American businessman (1943–2021)

 Sonny Leonard (June 19, 1943 – January 10, 2021) was an American businessman and the CEO of Sonny's Automotive Racing, a company he founded in January 1969. Leonard was known for designing and building large engine displacement drag racing V8 engines. Leonard's engines have won numerous national and global records and championships on land and sea. In 2012 Sonny Leonard developed a big block engine over 16387 cc.

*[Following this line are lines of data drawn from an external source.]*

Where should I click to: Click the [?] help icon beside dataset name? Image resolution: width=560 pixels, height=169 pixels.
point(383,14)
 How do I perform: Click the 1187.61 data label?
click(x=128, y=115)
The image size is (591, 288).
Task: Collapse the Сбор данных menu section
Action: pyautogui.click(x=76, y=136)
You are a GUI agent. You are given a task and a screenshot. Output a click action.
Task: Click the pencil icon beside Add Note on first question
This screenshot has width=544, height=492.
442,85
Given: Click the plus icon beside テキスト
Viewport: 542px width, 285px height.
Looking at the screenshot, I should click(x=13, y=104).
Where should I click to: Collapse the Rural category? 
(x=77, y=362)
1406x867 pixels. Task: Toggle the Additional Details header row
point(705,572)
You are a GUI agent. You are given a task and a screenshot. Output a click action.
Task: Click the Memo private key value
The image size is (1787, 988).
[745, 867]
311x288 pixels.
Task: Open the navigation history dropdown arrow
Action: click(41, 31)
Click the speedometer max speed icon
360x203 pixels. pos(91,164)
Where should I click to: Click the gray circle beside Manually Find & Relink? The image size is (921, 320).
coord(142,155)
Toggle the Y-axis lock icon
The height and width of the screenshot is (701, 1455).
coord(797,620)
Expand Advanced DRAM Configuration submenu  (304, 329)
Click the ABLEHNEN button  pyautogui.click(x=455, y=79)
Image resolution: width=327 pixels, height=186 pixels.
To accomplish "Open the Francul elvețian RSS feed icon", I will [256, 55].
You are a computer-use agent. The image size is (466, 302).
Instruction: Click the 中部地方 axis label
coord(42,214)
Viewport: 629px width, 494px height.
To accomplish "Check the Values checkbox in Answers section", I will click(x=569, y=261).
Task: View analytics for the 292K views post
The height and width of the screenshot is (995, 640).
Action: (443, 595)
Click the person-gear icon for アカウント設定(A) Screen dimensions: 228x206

==Achievements (selection)==
Sonny Leonard was specialized in creating American V8 engines of 9832 cc up to 16387 cc.
- 16482 cc, big block engine
- 15404 cc, big block engine
- 13142 cc, big block engine
- 11926 cc, hemispherical combustion chamber engine
- 11028 cc, Ford Hemi big block

==History==
After turning his hobby into a business, Sonny Leonard opened a garage in 1968 in a 27.87 m2 building in Madison Heights, Virginia. In 1987, Leonard made history with Bill Kuhlmann, who drove Sonny's 615 cubic inch engine to the first speed of 200 mph in history with a full-bodied car. In 2013 Sonny Leonard became a partner for the 2013 season in the X-treme Drag Racing League (X-DRL). Sonnys Racing Engines celebrated its 50th anniversary in 2018. In 2019 Sonny Leonard built a second engine to raise funds for Victory Junction. In the same year he led John Montecalvo to the PDRA Pro Stock Championship. Sonny Leonard died on Sunday, January 10, 2021.